[Click-target data]

━━━━━━

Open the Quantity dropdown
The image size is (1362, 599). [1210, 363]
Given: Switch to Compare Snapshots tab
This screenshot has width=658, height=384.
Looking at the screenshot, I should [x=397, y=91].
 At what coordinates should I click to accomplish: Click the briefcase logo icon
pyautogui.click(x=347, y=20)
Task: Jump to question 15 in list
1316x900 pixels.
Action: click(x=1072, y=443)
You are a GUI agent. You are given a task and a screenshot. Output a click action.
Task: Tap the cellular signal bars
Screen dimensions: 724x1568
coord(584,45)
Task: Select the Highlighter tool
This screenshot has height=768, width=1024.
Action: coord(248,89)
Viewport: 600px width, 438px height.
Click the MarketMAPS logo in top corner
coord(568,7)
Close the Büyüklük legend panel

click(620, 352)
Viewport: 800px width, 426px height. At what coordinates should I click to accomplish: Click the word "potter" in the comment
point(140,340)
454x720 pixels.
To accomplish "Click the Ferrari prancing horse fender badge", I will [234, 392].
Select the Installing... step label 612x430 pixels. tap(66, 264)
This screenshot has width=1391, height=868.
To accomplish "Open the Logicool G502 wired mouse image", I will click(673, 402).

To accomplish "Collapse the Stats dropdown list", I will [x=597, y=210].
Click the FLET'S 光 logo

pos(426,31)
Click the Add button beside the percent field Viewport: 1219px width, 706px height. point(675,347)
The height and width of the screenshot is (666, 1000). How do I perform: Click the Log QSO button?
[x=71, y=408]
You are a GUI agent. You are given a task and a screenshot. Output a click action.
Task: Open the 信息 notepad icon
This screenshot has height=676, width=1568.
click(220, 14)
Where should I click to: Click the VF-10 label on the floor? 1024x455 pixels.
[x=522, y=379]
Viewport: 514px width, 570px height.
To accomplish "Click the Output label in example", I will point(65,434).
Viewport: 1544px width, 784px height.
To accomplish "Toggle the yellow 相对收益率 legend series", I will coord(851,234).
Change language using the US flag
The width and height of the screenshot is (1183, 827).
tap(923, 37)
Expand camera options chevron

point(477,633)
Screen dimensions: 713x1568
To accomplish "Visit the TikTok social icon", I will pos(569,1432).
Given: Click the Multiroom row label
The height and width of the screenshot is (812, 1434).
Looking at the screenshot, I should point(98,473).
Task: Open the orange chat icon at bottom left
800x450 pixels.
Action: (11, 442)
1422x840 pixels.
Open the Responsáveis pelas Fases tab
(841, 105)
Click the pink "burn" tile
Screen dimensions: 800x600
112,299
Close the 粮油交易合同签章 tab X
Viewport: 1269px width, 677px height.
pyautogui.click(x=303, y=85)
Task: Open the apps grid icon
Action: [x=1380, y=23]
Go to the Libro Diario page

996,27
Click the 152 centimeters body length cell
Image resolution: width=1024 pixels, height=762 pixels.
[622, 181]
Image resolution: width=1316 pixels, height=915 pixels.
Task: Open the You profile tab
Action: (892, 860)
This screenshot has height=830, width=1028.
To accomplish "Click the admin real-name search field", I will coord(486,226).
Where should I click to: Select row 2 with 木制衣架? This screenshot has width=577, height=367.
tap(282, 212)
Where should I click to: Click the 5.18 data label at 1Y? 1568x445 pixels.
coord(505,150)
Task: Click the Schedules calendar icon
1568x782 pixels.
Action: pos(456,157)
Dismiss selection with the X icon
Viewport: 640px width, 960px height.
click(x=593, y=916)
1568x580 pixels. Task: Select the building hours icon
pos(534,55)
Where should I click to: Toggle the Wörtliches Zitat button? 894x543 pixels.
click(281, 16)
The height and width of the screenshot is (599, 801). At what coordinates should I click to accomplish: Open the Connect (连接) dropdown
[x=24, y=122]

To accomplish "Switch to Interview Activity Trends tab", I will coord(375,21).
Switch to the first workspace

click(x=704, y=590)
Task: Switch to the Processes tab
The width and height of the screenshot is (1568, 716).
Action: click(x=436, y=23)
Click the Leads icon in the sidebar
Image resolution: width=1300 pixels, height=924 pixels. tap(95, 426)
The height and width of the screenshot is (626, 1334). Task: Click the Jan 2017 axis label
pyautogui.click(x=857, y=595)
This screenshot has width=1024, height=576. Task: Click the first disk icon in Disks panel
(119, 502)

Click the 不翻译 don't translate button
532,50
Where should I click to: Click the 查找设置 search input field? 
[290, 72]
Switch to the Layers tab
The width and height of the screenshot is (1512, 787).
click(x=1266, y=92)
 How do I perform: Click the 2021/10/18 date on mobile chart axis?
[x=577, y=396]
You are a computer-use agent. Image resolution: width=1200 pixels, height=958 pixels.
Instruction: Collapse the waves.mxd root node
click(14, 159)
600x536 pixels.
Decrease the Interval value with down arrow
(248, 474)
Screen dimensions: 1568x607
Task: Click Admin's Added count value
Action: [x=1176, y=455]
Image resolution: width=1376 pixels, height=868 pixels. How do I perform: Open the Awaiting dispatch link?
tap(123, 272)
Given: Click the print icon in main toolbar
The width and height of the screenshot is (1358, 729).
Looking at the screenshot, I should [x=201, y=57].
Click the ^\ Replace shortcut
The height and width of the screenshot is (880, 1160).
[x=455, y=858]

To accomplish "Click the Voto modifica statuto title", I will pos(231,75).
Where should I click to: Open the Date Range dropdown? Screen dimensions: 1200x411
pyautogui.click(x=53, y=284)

━━━━━━

What is being asked:
Copy out all the rows again, putting "Window" wherever "Viewport" appears and changing nothing else.

Correct result:
Open the Quantity dropdown
The image size is (1362, 599). [1210, 363]
Given: Switch to Compare Snapshots tab
This screenshot has width=658, height=384.
Looking at the screenshot, I should [x=397, y=91].
 At what coordinates should I click to accomplish: Click the briefcase logo icon
pyautogui.click(x=347, y=20)
Task: Jump to question 15 in list
1316x900 pixels.
Action: click(x=1072, y=443)
You are a GUI agent. You are given a task and a screenshot. Output a click action.
Task: Tap the cellular signal bars
Screen dimensions: 724x1568
coord(584,45)
Task: Select the Highlighter tool
This screenshot has height=768, width=1024.
Action: coord(248,89)
Window: 600px width, 438px height.
Click the MarketMAPS logo in top corner
coord(568,7)
Close the Büyüklük legend panel

click(620, 352)
Window: 800px width, 426px height. At what coordinates should I click to accomplish: Click the word "potter" in the comment
point(140,340)
454x720 pixels.
To accomplish "Click the Ferrari prancing horse fender badge", I will [234, 392].
Select the Installing... step label 612x430 pixels. tap(66, 264)
This screenshot has width=1391, height=868.
To accomplish "Open the Logicool G502 wired mouse image", I will click(673, 402).

To accomplish "Collapse the Stats dropdown list", I will [x=597, y=210].
Click the FLET'S 光 logo

pos(426,31)
Click the Add button beside the percent field Window: 1219px width, 706px height. point(675,347)
The height and width of the screenshot is (666, 1000). How do I perform: Click the Log QSO button?
[x=71, y=408]
You are a GUI agent. You are given a task and a screenshot. Output a click action.
Task: Open the 信息 notepad icon
This screenshot has height=676, width=1568.
click(220, 14)
Where should I click to: Click the VF-10 label on the floor? 1024x455 pixels.
[x=522, y=379]
Window: 514px width, 570px height.
To accomplish "Click the Output label in example", I will point(65,434).
Window: 1544px width, 784px height.
To accomplish "Toggle the yellow 相对收益率 legend series", I will coord(851,234).
Change language using the US flag
The width and height of the screenshot is (1183, 827).
tap(923, 37)
Expand camera options chevron

point(477,633)
Screen dimensions: 713x1568
To accomplish "Visit the TikTok social icon", I will pos(569,1432).
Given: Click the Multiroom row label
The height and width of the screenshot is (812, 1434).
Looking at the screenshot, I should point(98,473).
Task: Open the orange chat icon at bottom left
800x450 pixels.
Action: (11, 442)
1422x840 pixels.
Open the Responsáveis pelas Fases tab
(841, 105)
Click the pink "burn" tile
Screen dimensions: 800x600
112,299
Close the 粮油交易合同签章 tab X
Window: 1269px width, 677px height.
pyautogui.click(x=303, y=85)
Task: Open the apps grid icon
Action: [x=1380, y=23]
Go to the Libro Diario page

996,27
Click the 152 centimeters body length cell
Image resolution: width=1024 pixels, height=762 pixels.
[622, 181]
Image resolution: width=1316 pixels, height=915 pixels.
Task: Open the You profile tab
Action: (892, 860)
This screenshot has height=830, width=1028.
To accomplish "Click the admin real-name search field", I will coord(486,226).
Where should I click to: Select row 2 with 木制衣架? This screenshot has width=577, height=367.
tap(282, 212)
Where should I click to: Click the 5.18 data label at 1Y? 1568x445 pixels.
coord(505,150)
Task: Click the Schedules calendar icon
1568x782 pixels.
Action: pos(456,157)
Dismiss selection with the X icon
Window: 640px width, 960px height.
click(x=593, y=916)
1568x580 pixels. Task: Select the building hours icon
pos(534,55)
Where should I click to: Toggle the Wörtliches Zitat button? 894x543 pixels.
click(281, 16)
The height and width of the screenshot is (599, 801). At what coordinates should I click to accomplish: Open the Connect (连接) dropdown
[x=24, y=122]

To accomplish "Switch to Interview Activity Trends tab", I will coord(375,21).
Switch to the first workspace

click(x=704, y=590)
Task: Switch to the Processes tab
The width and height of the screenshot is (1568, 716).
Action: click(x=436, y=23)
Click the Leads icon in the sidebar
Image resolution: width=1300 pixels, height=924 pixels. tap(95, 426)
The height and width of the screenshot is (626, 1334). Task: Click the Jan 2017 axis label
pyautogui.click(x=857, y=595)
This screenshot has width=1024, height=576. Task: Click the first disk icon in Disks panel
(119, 502)

Click the 不翻译 don't translate button
532,50
Where should I click to: Click the 查找设置 search input field? 
[290, 72]
Switch to the Layers tab
The width and height of the screenshot is (1512, 787).
click(x=1266, y=92)
 How do I perform: Click the 2021/10/18 date on mobile chart axis?
[x=577, y=396]
You are a computer-use agent. Image resolution: width=1200 pixels, height=958 pixels.
Instruction: Collapse the waves.mxd root node
click(14, 159)
600x536 pixels.
Decrease the Interval value with down arrow
(248, 474)
Screen dimensions: 1568x607
Task: Click Admin's Added count value
Action: [x=1176, y=455]
Image resolution: width=1376 pixels, height=868 pixels. How do I perform: Open the Awaiting dispatch link?
tap(123, 272)
Given: Click the print icon in main toolbar
The width and height of the screenshot is (1358, 729).
Looking at the screenshot, I should [x=201, y=57].
Click the ^\ Replace shortcut
The height and width of the screenshot is (880, 1160).
[x=455, y=858]

To accomplish "Click the Voto modifica statuto title", I will pos(231,75).
Where should I click to: Open the Date Range dropdown? Screen dimensions: 1200x411
pyautogui.click(x=53, y=284)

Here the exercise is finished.